(Work request) Please put each line from the start of the entries up to and including the line with "y-tick-label: 80 is" into a Markdown table with two columns, Row and Line. Leave out blank lines and number the rows in order.
++++ Data supplied
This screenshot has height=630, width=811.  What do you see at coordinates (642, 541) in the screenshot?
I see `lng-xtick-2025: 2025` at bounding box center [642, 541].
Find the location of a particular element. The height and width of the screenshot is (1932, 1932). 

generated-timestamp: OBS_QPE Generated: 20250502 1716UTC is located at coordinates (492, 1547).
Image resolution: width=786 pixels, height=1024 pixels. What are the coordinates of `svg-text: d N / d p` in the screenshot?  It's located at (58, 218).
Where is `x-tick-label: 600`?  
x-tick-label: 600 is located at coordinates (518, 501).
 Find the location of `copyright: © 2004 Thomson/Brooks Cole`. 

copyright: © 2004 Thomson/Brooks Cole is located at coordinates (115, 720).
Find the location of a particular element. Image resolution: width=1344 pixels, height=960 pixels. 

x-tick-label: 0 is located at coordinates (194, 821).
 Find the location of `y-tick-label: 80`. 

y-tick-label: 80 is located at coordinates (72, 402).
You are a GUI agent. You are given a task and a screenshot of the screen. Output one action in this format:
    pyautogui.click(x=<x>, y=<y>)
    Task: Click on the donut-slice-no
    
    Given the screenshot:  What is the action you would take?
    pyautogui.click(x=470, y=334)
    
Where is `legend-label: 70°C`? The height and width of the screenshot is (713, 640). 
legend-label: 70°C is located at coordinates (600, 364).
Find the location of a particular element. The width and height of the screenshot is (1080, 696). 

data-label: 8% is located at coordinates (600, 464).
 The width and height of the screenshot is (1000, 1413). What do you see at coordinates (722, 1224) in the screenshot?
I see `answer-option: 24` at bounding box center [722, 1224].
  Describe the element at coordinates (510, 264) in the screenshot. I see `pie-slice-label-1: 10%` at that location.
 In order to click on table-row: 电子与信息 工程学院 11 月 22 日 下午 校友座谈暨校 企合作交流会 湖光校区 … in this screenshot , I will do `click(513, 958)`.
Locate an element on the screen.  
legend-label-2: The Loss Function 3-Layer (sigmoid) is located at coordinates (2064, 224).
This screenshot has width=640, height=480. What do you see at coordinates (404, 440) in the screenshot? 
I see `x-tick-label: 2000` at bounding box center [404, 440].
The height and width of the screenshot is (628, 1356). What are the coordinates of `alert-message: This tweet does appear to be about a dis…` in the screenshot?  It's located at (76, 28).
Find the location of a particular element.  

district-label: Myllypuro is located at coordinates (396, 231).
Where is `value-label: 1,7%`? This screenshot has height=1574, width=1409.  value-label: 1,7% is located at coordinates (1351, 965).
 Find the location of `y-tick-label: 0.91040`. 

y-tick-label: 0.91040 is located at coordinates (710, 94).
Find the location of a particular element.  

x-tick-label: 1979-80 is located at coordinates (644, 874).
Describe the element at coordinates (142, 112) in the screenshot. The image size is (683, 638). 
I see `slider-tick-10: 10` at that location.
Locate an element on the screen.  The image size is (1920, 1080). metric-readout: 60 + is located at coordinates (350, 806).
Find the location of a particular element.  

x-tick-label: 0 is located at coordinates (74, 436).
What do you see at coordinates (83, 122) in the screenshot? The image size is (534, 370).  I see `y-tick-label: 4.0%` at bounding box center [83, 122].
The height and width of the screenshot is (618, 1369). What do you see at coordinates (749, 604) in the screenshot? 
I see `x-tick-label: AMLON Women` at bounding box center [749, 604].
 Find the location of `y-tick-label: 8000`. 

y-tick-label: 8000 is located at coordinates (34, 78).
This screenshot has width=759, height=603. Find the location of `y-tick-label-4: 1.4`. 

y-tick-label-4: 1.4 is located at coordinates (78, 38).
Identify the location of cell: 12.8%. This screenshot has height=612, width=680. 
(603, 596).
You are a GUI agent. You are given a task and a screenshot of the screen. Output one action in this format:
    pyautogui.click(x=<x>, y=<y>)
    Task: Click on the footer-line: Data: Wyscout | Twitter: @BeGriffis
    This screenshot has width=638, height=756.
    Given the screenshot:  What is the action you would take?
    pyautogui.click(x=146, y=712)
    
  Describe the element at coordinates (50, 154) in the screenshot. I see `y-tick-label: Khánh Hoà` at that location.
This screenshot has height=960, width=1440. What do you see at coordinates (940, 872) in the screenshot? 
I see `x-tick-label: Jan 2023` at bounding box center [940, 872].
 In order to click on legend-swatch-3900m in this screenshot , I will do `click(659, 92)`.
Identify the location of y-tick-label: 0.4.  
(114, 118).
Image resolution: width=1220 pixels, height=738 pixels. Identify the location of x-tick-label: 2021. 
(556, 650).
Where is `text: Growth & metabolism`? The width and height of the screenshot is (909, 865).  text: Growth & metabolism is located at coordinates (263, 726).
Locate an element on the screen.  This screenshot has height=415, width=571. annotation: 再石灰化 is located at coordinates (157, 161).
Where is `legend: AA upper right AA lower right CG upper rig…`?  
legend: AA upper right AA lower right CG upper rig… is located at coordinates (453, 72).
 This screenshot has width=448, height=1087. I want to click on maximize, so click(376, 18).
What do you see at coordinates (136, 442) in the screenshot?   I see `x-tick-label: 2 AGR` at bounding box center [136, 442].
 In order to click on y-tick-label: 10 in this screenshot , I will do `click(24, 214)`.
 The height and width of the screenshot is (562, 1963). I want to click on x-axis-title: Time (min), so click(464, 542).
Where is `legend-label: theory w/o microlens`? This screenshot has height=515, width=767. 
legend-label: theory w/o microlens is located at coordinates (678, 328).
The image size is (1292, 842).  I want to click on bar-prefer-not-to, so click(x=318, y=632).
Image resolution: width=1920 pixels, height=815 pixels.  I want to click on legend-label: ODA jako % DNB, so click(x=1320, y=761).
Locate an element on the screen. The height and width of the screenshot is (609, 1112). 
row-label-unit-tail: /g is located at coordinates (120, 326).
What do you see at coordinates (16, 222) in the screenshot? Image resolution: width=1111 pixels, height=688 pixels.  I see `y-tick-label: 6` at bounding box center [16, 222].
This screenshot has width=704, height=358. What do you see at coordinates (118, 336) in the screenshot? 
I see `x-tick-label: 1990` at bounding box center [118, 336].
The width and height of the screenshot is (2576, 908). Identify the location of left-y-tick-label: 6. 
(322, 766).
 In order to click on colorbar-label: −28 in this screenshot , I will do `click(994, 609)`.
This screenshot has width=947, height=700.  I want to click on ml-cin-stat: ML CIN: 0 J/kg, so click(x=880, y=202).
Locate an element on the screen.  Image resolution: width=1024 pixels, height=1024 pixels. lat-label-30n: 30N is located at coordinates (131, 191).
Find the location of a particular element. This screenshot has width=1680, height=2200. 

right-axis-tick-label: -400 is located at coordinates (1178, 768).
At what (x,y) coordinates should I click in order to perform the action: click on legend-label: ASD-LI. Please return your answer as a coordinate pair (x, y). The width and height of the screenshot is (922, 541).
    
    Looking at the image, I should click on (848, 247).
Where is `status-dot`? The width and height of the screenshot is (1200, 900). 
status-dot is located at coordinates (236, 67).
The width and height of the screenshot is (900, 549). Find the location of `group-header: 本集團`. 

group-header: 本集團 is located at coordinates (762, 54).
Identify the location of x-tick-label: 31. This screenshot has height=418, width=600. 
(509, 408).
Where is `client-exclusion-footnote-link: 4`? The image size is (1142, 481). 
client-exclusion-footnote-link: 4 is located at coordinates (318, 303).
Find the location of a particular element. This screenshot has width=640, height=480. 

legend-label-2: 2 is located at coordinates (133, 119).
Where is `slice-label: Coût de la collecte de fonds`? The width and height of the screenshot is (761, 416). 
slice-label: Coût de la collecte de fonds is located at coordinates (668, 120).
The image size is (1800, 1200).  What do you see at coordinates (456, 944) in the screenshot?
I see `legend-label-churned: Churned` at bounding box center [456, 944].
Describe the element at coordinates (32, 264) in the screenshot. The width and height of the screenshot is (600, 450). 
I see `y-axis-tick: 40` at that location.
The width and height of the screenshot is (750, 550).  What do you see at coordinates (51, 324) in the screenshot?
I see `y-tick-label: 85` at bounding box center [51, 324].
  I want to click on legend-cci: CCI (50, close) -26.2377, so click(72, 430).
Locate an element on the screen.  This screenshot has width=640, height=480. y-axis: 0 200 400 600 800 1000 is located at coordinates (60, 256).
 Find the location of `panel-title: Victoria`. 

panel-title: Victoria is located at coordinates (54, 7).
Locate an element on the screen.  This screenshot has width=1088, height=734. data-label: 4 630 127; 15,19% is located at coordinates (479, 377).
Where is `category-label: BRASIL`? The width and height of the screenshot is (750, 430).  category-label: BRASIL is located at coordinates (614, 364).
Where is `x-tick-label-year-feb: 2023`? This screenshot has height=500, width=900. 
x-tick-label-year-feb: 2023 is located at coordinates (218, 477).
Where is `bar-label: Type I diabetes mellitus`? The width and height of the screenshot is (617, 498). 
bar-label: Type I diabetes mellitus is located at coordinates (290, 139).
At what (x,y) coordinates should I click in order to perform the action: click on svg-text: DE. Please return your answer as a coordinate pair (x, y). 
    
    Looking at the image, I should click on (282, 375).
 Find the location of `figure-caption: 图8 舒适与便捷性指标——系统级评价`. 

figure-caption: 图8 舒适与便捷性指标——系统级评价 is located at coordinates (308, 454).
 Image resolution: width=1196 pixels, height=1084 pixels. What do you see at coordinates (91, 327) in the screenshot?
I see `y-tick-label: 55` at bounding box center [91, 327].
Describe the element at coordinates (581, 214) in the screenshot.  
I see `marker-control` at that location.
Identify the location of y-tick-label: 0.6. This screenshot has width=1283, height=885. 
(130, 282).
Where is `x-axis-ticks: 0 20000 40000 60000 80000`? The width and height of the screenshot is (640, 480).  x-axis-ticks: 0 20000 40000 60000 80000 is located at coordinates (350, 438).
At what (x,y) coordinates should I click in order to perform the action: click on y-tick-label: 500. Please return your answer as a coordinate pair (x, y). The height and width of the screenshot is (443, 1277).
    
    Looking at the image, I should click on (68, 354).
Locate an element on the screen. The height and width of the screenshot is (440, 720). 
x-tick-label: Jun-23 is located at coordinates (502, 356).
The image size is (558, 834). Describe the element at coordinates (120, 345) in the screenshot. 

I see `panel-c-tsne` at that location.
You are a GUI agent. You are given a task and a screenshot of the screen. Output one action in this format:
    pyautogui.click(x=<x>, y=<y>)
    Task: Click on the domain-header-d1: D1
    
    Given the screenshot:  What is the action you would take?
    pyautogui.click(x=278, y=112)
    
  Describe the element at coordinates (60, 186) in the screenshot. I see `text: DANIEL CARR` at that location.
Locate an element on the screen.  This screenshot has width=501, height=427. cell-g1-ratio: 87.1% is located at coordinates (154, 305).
++++++++
(Answer)
| Row | Line |
|---|---|
| 1 | This screenshot has height=630, width=811.  What do you see at coordinates (642, 541) in the screenshot? |
| 2 | I see `lng-xtick-2025: 2025` at bounding box center [642, 541]. |
| 3 | Find the location of a particular element. The height and width of the screenshot is (1932, 1932).  |
| 4 | generated-timestamp: OBS_QPE Generated: 20250502 1716UTC is located at coordinates (492, 1547). |
| 5 | Image resolution: width=786 pixels, height=1024 pixels. What are the coordinates of `svg-text: d N / d p` in the screenshot?  It's located at (58, 218). |
| 6 | Where is `x-tick-label: 600`?   |
| 7 | x-tick-label: 600 is located at coordinates (518, 501). |
| 8 |  Find the location of `copyright: © 2004 Thomson/Brooks Cole`.  |
| 9 | copyright: © 2004 Thomson/Brooks Cole is located at coordinates (115, 720). |
| 10 | Find the location of a particular element. Image resolution: width=1344 pixels, height=960 pixels.  |
| 11 | x-tick-label: 0 is located at coordinates (194, 821). |
| 12 |  Find the location of `y-tick-label: 80`.  |
| 13 | y-tick-label: 80 is located at coordinates (72, 402). |